- RAW RECORDS -
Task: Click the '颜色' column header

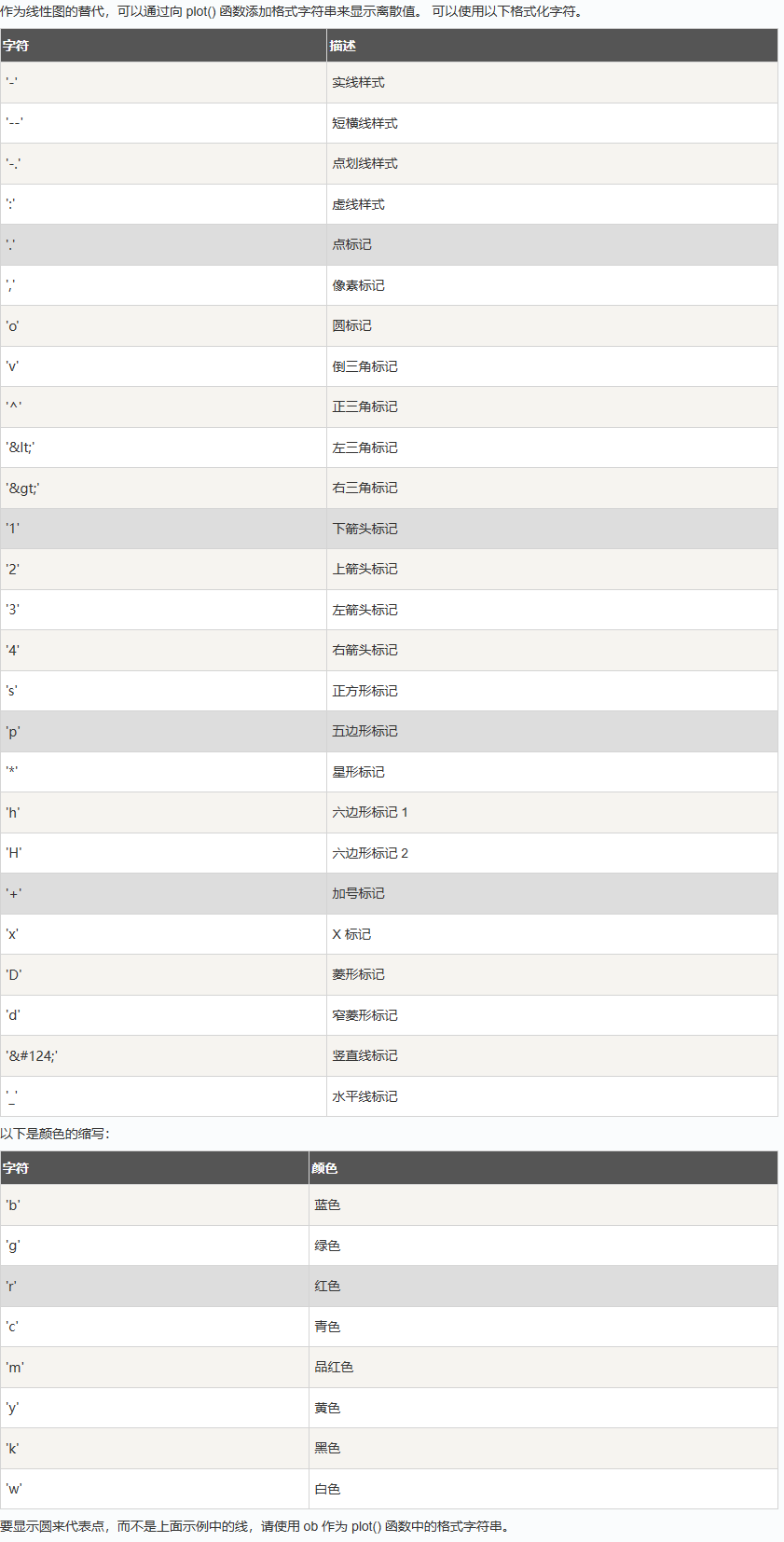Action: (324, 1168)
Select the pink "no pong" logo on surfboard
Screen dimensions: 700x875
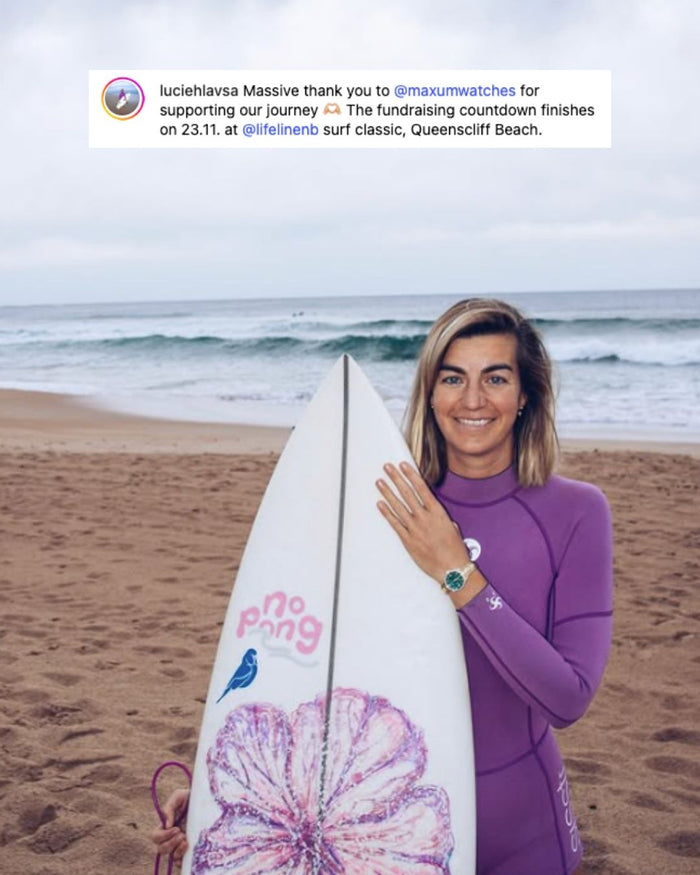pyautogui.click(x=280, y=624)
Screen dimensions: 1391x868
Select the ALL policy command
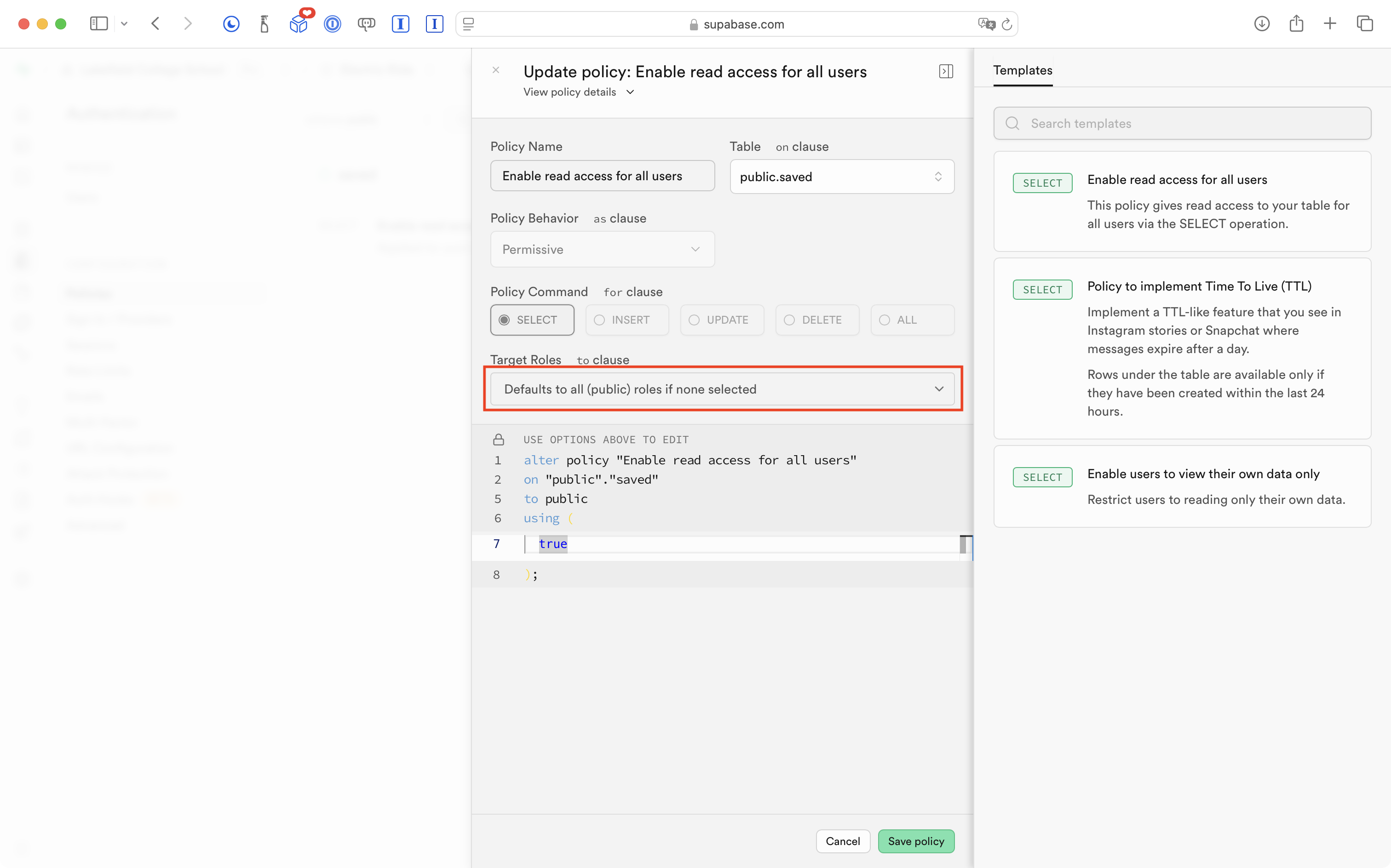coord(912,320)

- AIM -
Count the lines in the records above that contain the string "Screen" and state only the resulting number.

- RESPONSE TO THE EXERCISE -
2